> [What you have to do]: Reproduce the material verbatim from the line with "You are a computer-use" up to and including the line with "Action: pyautogui.click(x=927, y=157)", and leave the pictures out of your answer.

> [Information given]:
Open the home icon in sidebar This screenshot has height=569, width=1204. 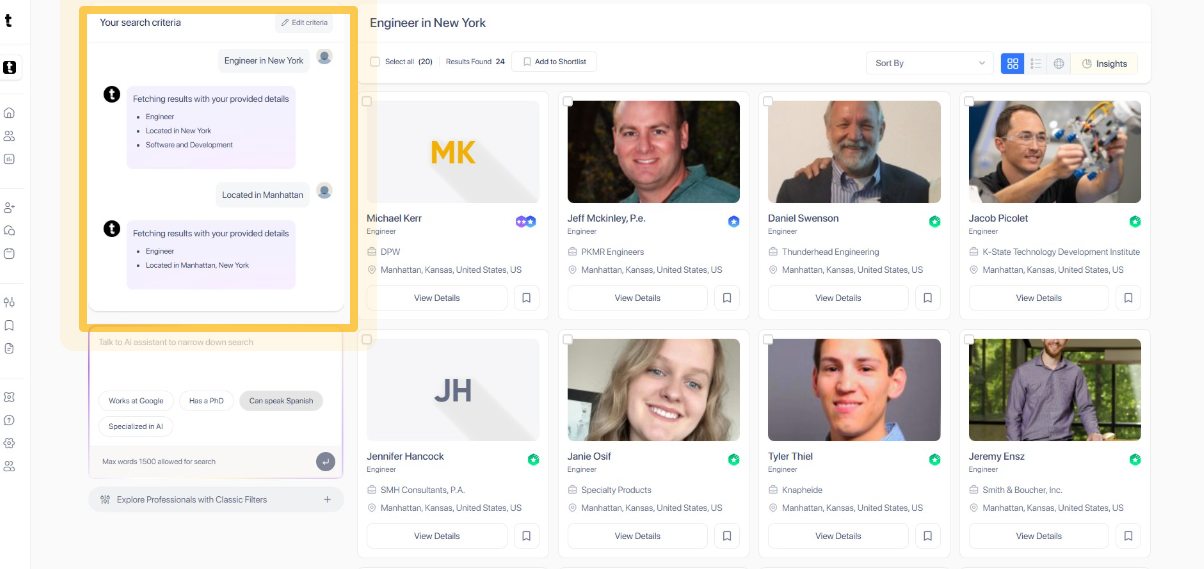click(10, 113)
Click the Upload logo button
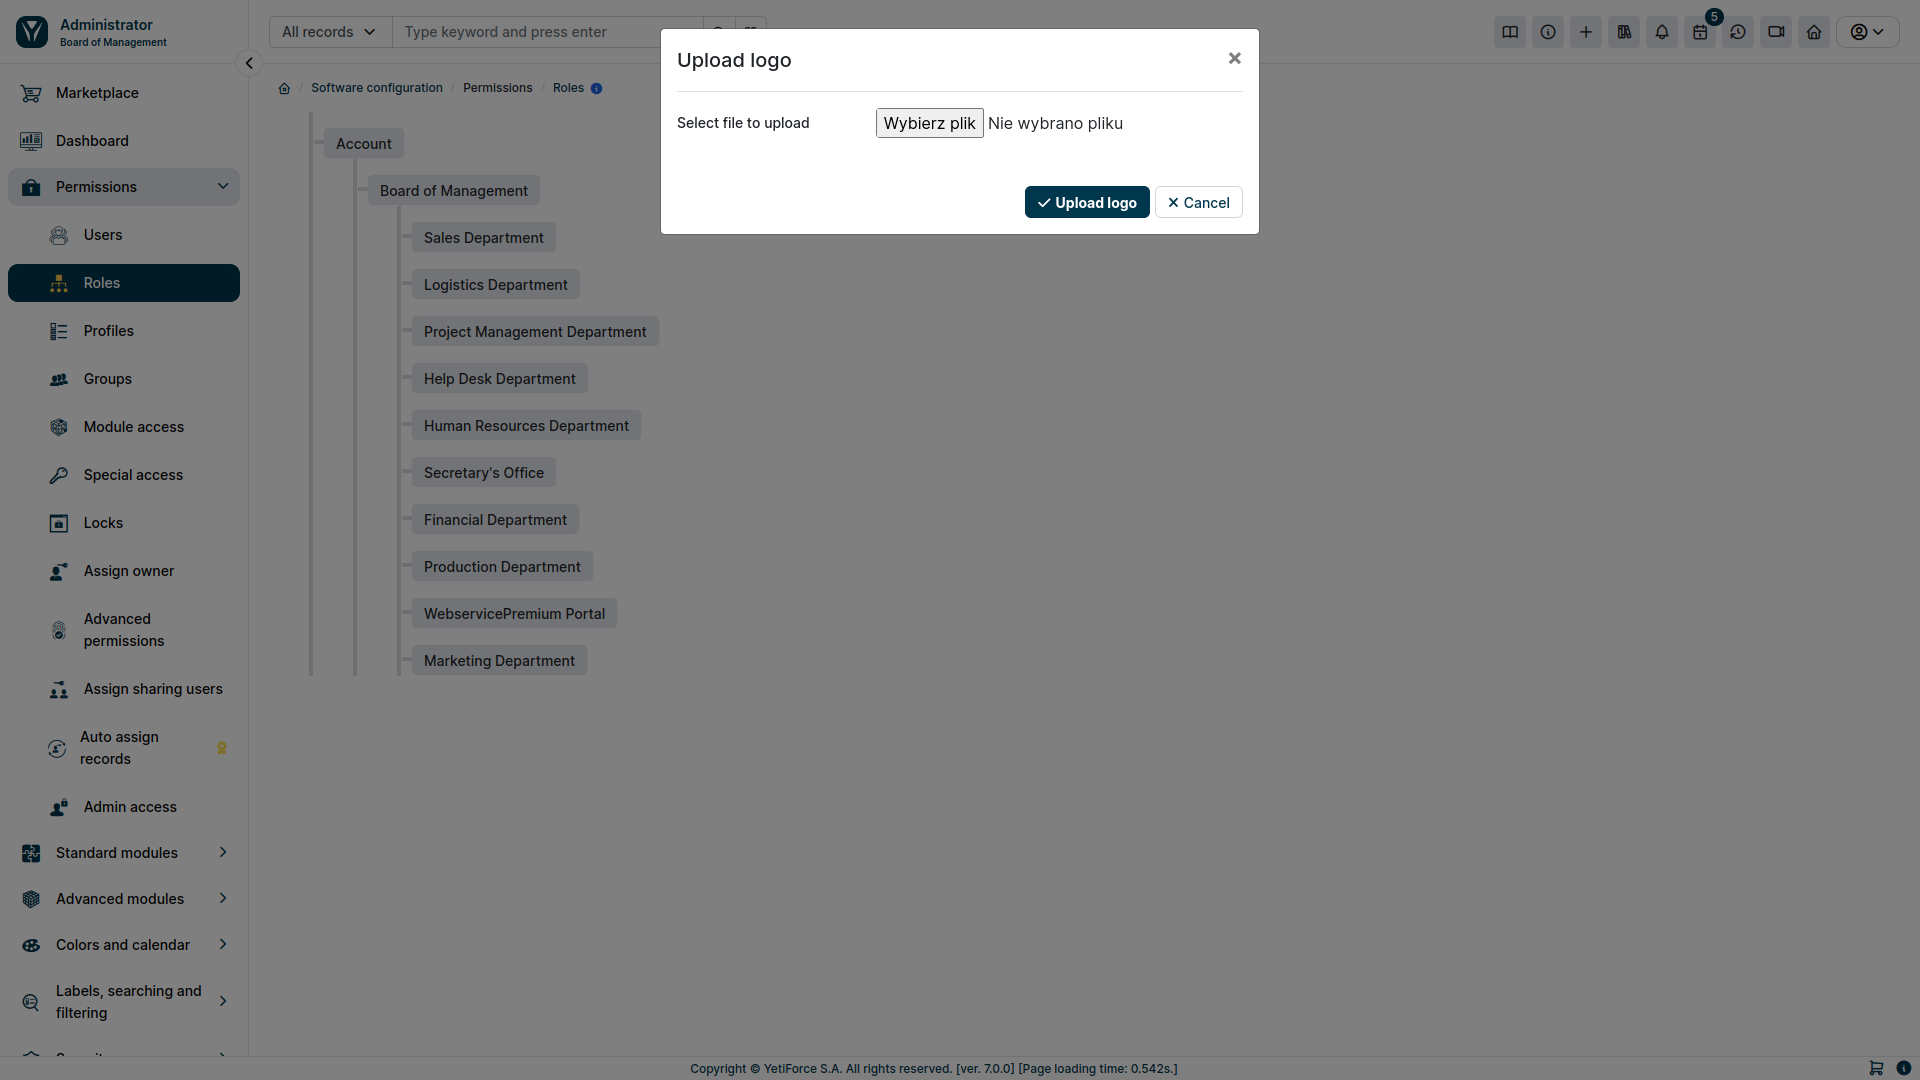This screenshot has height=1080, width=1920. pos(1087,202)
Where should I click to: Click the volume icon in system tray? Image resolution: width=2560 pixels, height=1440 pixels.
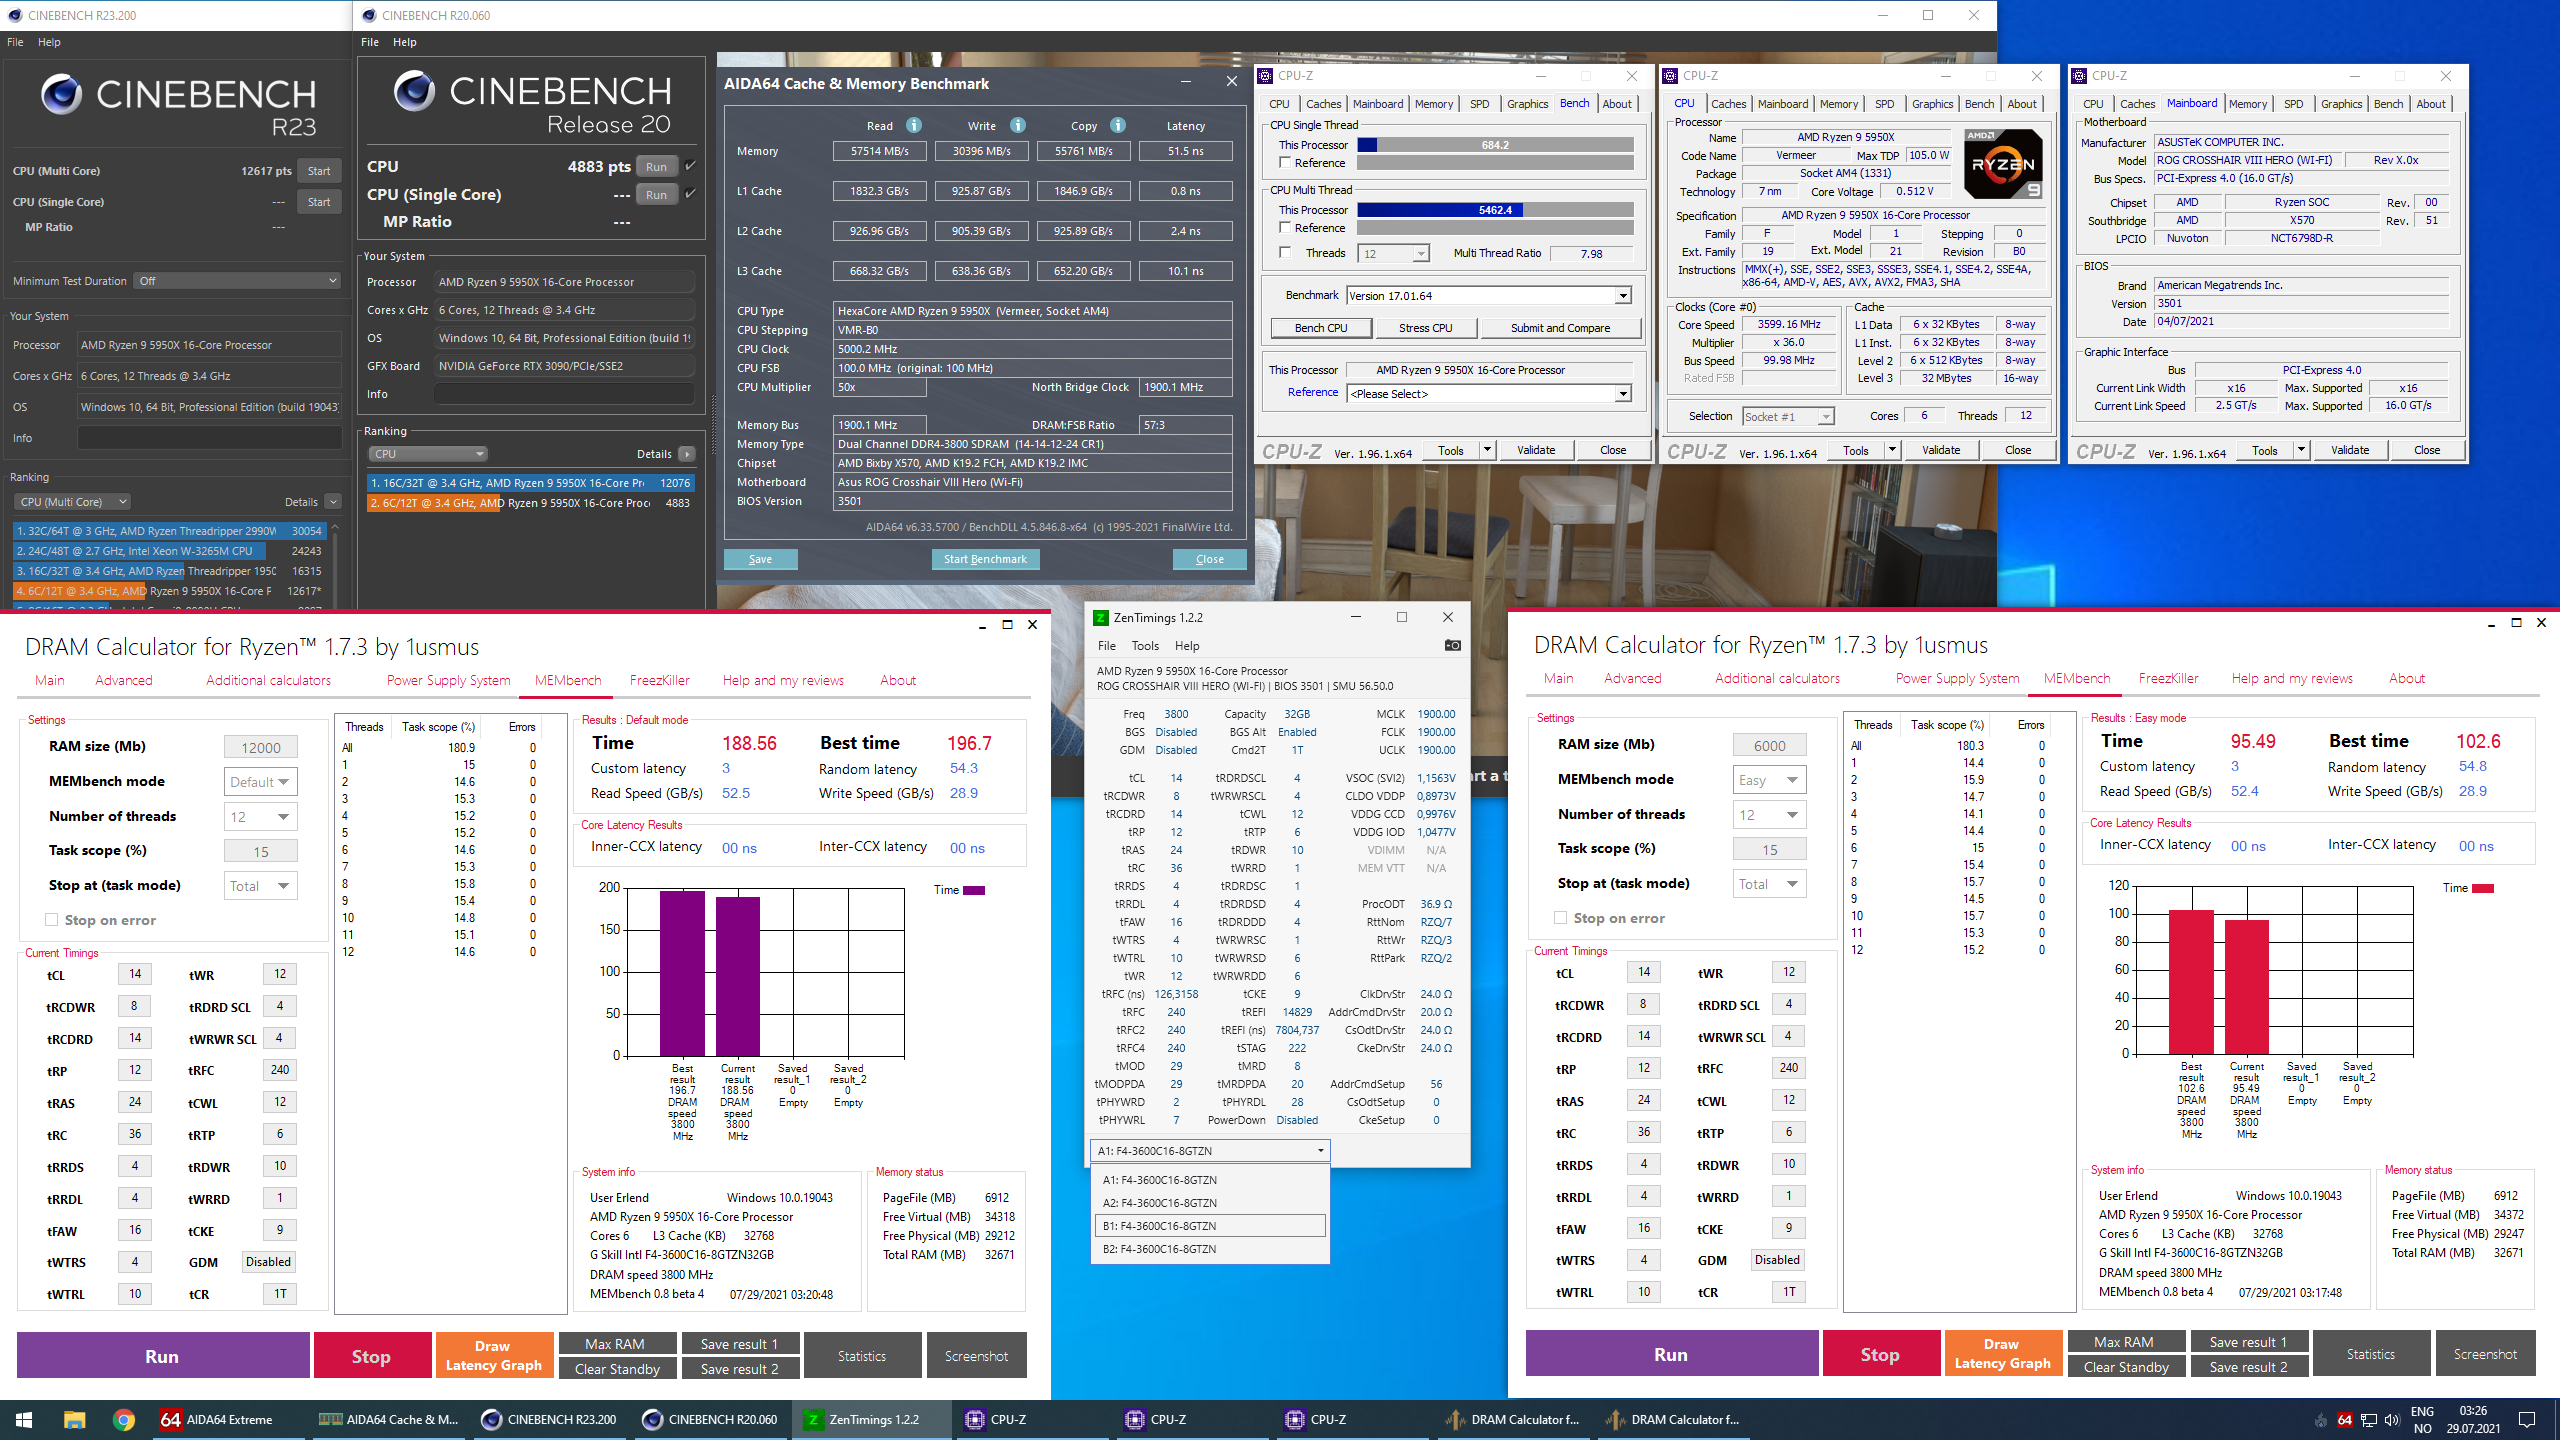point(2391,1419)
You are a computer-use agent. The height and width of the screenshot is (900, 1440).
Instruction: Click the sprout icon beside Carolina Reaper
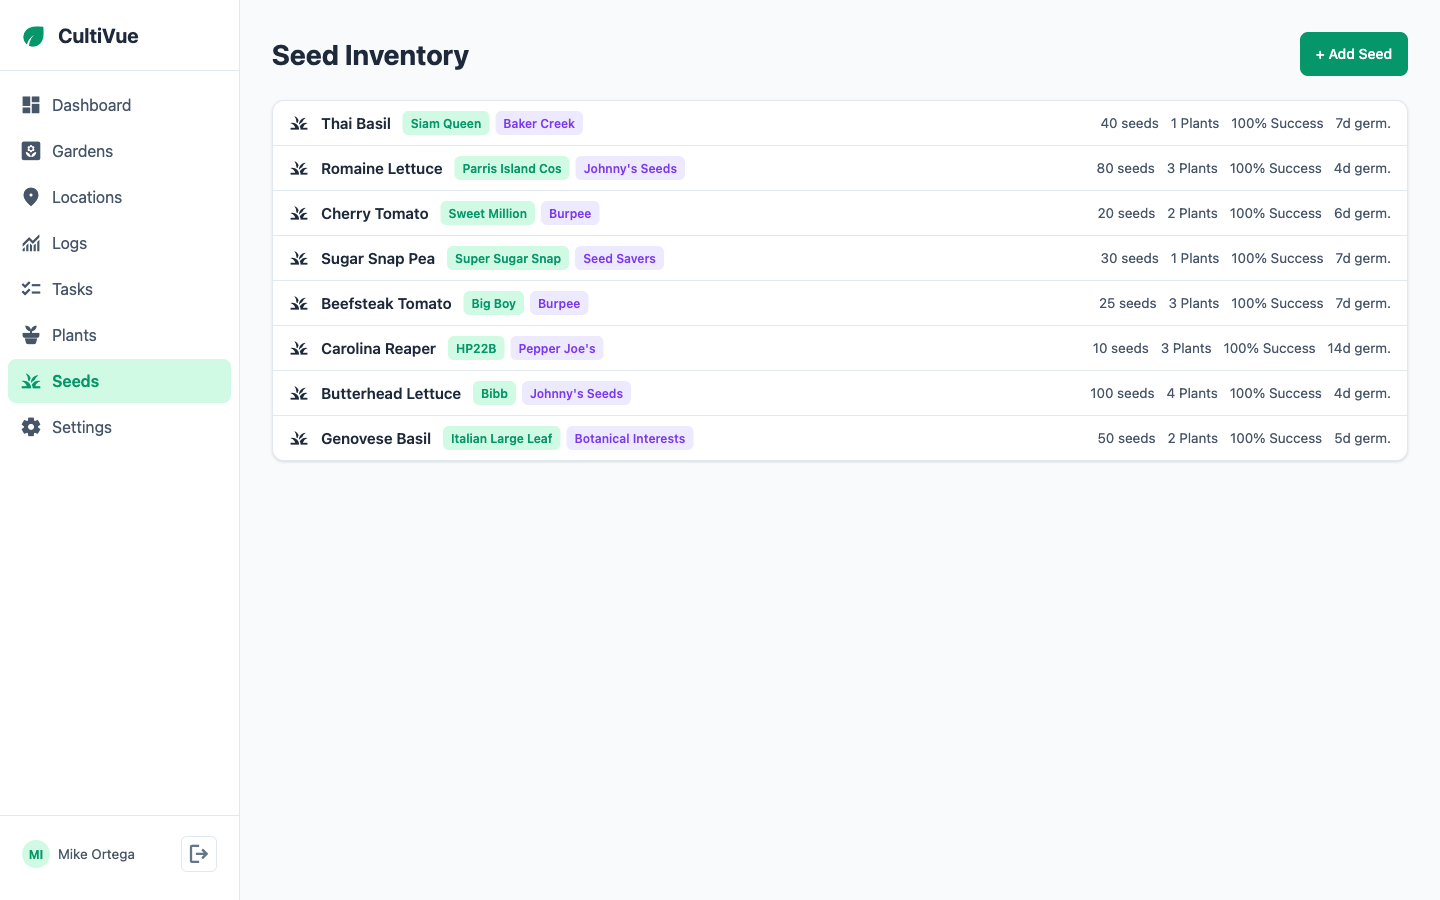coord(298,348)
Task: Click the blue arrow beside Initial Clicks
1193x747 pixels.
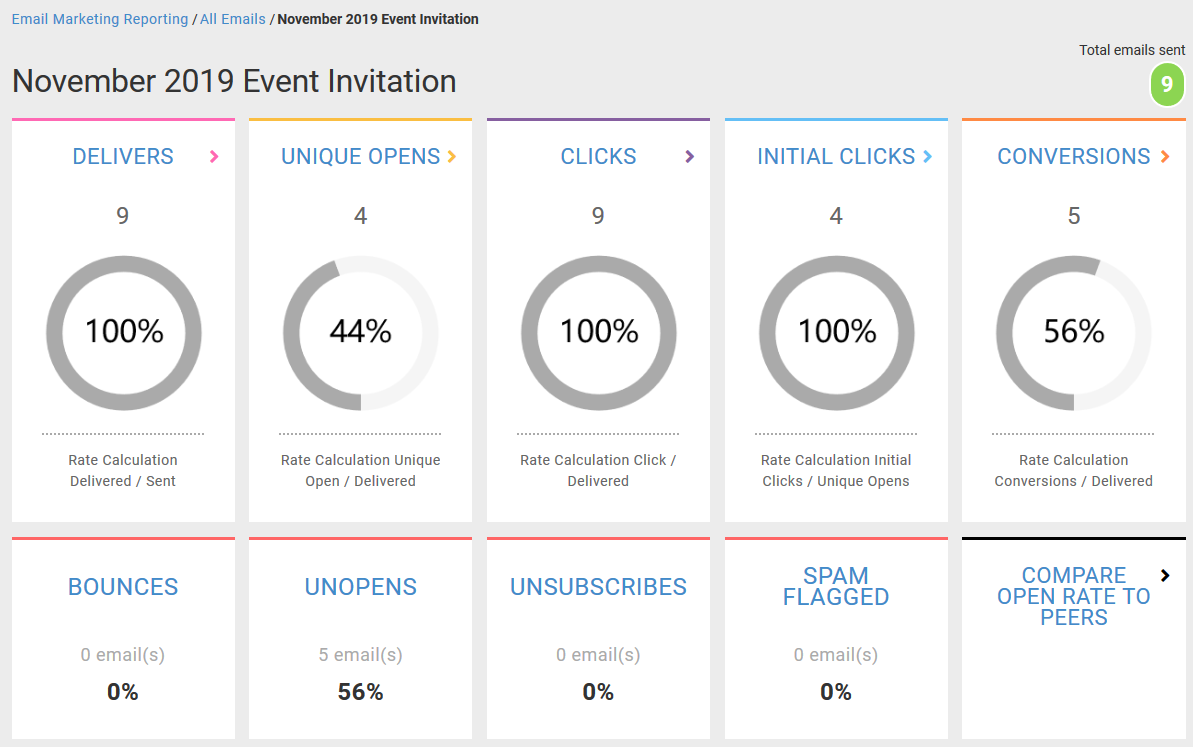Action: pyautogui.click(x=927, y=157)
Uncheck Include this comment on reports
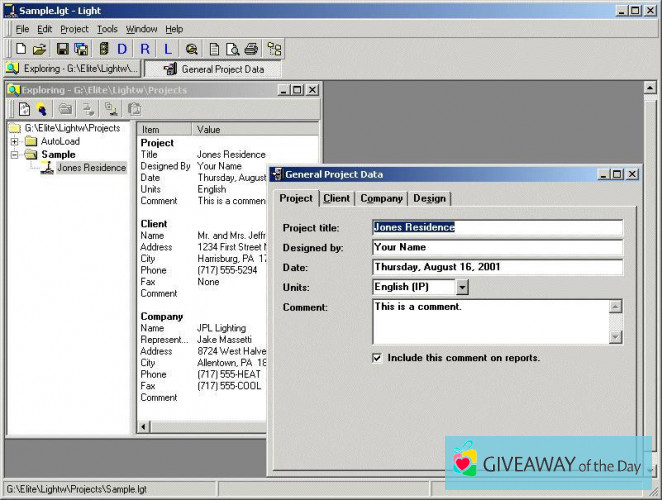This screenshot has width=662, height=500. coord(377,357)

> [Reply to the exercise]:
You are a computer-use agent. The height and width of the screenshot is (900, 1440).
Instruction: Click the sprout icon beside Carolina Reaper
coord(298,348)
Task: Click the blue arrow beside Initial Clicks
1193x747 pixels.
Action: pyautogui.click(x=927, y=157)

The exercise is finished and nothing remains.